From: Peter Eisentraut <peter_e@gmx.net>
To: pgsql-hackers@postgresql.org
Date: 2010-11-02T16:15:38Z
Lists: pgsql-hackers
I'm working on propagating ALTER TYPE commands to typed tables.  This is
currently prohibited.  For example, take these regression test cases:

CREATE TYPE test_type2 AS (a int, b text);
CREATE TABLE test_tbl2 OF test_type2;
ALTER TYPE test_type2 ADD ATTRIBUTE c text; -- fails
ALTER TYPE test_type2 ALTER ATTRIBUTE b TYPE varchar; -- fails
ALTER TYPE test_type2 DROP ATTRIBUTE b; -- fails
ALTER TYPE test_type2 RENAME ATTRIBUTE b TO bb; -- fails

The actual implementation isn't very difficult, because the ALTER TABLE
code already knows everything about recursion.

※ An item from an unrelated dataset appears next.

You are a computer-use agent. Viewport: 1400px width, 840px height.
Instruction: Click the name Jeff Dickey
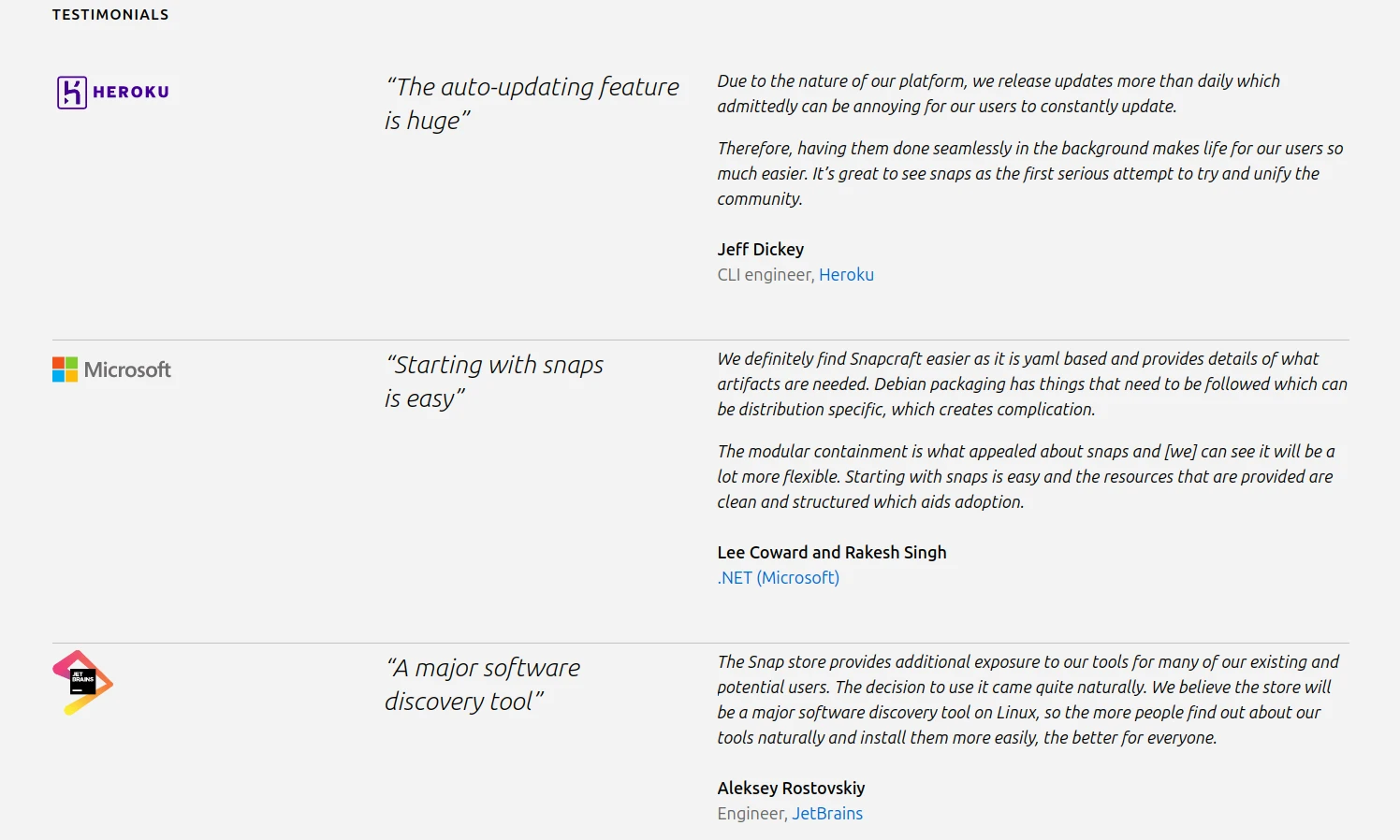(760, 250)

Now I'm wondering what kind of syntax should be used to control this.  I
think you don't want to automatically propagate such innocent looking
operations to tables in a potentially data-destroying manner.  The
natural idea would be RESTRICT/CASCADE.  This is currently only
associated with DROP operations, but I suppose ADD/ALTER/RENAME
ATTRIBUTE x ... CASCADE doesn't sound too odd.

Comments, other ideas?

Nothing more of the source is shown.